Russia Deepens Recruitment Push as Manpower Shortage Worsens
Russia is facing a severe personnel crisis in its war against Ukraine, with recruitment down 20% in recent months and the army struggling to fill its ranks more than four years after the invasion. To lure new recruits, the Kremlin is offering unusually large incentives, including a $80,000 bonus, debt forgiveness of up to $140,000, promises of hero status, and a faster path to citizenship for migrants.
According to a CNN report cited in the article, enlistment in the first quarter of the year fell 20% compared with 2025, and there are signs the decline is continuing. The International Institute for Strategic Studies said the incentives may already be losing effectiveness and that Russia has begun losing more soldiers than it can recruit. The Kremlin has also sent tens of thousands of prisoners to the front, reinforced its forces with three separate waves of North Korean troops, and encouraged migrants to join the military.
Western intelligence estimates cited in the article put Russian battlefield deaths at nearly 500,000, while hundreds of thousands more Russians have left the country to avoid mobilization. The manpower crunch is also hurting the Russian economy, which is suffering from a labor shortage and rising inflation.

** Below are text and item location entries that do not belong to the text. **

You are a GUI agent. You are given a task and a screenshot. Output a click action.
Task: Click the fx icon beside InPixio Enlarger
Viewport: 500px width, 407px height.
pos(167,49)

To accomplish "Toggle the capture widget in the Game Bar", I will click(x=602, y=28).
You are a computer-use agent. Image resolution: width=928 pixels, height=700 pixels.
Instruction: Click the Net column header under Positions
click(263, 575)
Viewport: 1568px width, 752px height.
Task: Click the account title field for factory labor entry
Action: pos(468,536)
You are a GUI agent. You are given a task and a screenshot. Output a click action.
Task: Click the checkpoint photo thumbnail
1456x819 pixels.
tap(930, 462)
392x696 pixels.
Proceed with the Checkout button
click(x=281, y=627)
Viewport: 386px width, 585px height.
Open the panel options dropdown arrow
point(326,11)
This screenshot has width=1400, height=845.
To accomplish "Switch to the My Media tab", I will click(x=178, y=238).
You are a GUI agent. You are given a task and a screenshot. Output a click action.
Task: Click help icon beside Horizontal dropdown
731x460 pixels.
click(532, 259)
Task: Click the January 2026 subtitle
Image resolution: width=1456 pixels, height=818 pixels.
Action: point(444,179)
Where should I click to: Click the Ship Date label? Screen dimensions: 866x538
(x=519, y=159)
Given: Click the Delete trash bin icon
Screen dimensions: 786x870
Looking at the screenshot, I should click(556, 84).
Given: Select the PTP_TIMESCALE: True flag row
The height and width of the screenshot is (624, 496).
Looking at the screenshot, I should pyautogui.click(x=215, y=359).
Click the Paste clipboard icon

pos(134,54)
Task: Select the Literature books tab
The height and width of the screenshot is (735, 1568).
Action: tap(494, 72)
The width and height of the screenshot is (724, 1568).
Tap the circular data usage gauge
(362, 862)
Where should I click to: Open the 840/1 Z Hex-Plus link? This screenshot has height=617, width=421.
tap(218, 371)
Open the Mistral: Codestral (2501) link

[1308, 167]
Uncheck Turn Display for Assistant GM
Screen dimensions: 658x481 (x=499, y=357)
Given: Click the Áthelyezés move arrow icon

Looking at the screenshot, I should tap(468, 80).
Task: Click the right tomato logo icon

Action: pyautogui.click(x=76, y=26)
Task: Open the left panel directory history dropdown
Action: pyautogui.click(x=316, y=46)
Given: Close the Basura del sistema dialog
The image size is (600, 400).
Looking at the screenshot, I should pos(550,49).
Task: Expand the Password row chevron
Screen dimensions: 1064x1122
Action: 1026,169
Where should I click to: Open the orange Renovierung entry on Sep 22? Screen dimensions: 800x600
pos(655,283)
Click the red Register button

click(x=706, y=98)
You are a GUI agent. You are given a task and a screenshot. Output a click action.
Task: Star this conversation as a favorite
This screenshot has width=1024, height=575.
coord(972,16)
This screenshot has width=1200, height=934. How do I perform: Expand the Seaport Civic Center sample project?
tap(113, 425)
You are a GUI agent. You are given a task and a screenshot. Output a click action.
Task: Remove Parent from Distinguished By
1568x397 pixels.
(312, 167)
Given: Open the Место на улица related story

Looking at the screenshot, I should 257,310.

At the same time, Moscow is tightening control over internet access. Reuters reported that more Russians are using technical workarounds to evade state surveillance as authorities push them toward the government-backed Max messaging app. Since 2025, mobile carriers must preinstall Max on every new device sold in Russia, and public-sector workers, teachers, and students are required to use it. The app is believed to help the authorities monitor users, and many Russians now keep two phones, one they assume is monitored and another for freer use. In March alone, users downloaded the five most popular VPN services 9.2 million times, a jump of hundreds of percent year over year, even as regulators restricted access to hundreds of VPNs.